Guide
How to Generate TypeScript Types from JSON
Writing TypeScript interfaces by hand for every API response is tedious and easy to get wrong. Generating them from a sample payload is faster and more accurate. This guide shows how the generation works, what it does well, and where you still need judgment.
From a sample to an interface
The generator reads a JSON sample and infers a type from what it sees: the field names, the type of each value, and the shape of nested objects and arrays.
{
"id": 42,
"name": "Ada",
"roles": ["admin", "editor"],
"active": true,
"profile": { "bio": "Engineer", "avatar": null }
}produces:
interface Root {
id: number;
name: string;
roles: string[];
active: boolean;
profile: Profile;
}
interface Profile {
bio: string;
avatar: null;
}Nested objects become their own named interfaces, and arrays become typed arrays. That is most of the work done for you in one step.
Inference is only as good as the sample
This is the key thing to understand. The generator only sees the payload you give it. If a field happens to be present and non-null in your sample, the inferred type will say it is always a string, even if the API sometimes omits it or returns null.
Look at the avatar field above. It was null in the sample, so the inferred type is null, which is almost certainly not what you want. The real type is probably string or null. The fix is to feed the generator a sample that shows the field's full range of values, or to adjust the generated type afterward.

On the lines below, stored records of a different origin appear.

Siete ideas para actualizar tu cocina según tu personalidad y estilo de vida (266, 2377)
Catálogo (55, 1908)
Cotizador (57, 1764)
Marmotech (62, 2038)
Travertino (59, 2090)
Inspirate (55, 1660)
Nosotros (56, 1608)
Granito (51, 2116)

Optional and nullable fields
Two situations need attention because a single sample cannot express them on its own:
- A field that is sometimes missing should be optional, written as name?: string.
- A field that is sometimes null should be a union, written as avatar: string | null.
If your API documents which fields are optional, use that as the source of truth and tighten the generated interface to match. Generation gives you a correct starting point for the common case and saves the typing. You still confirm the edges.
Generate it
- Paste a representative JSON response into the schema tool, ideally one with the fields you care about filled in.
- Choose TypeScript as the output.
- Review the interfaces, paying attention to any field that was null or looks too narrow.
- Copy the result into your project and adjust optional or nullable fields as needed.
Why this beats hand-writing types
Beyond speed, generated types stay honest to the data. When you hand-write an interface from documentation, it drifts as the API changes. Regenerating from a fresh response takes seconds and shows you exactly what the payload looks like now. It is a quick way to catch a field that was renamed or a type that changed under you.
The same tool can produce a JSON Schema, Zod validators, and structs for other languages from the same sample, so the contract stays consistent across your stack.
FAQ
Why did a field come out as the wrong type?
Inference only sees your sample. A field that was null or absent in the sample cannot be inferred correctly. Provide a sample that shows the field's real values, or adjust the generated type.
How do I mark a field as optional?
A single sample cannot tell the generator a field is sometimes missing. Add the ? modifier yourself, for example name?: string, based on what the API actually returns.
Can I generate more than TypeScript from the same JSON?
Yes. The same sample can produce JSON Schema, Zod, Go, Rust, Java, Kotlin, and Pydantic, all from the same inferred shape so they agree with each other.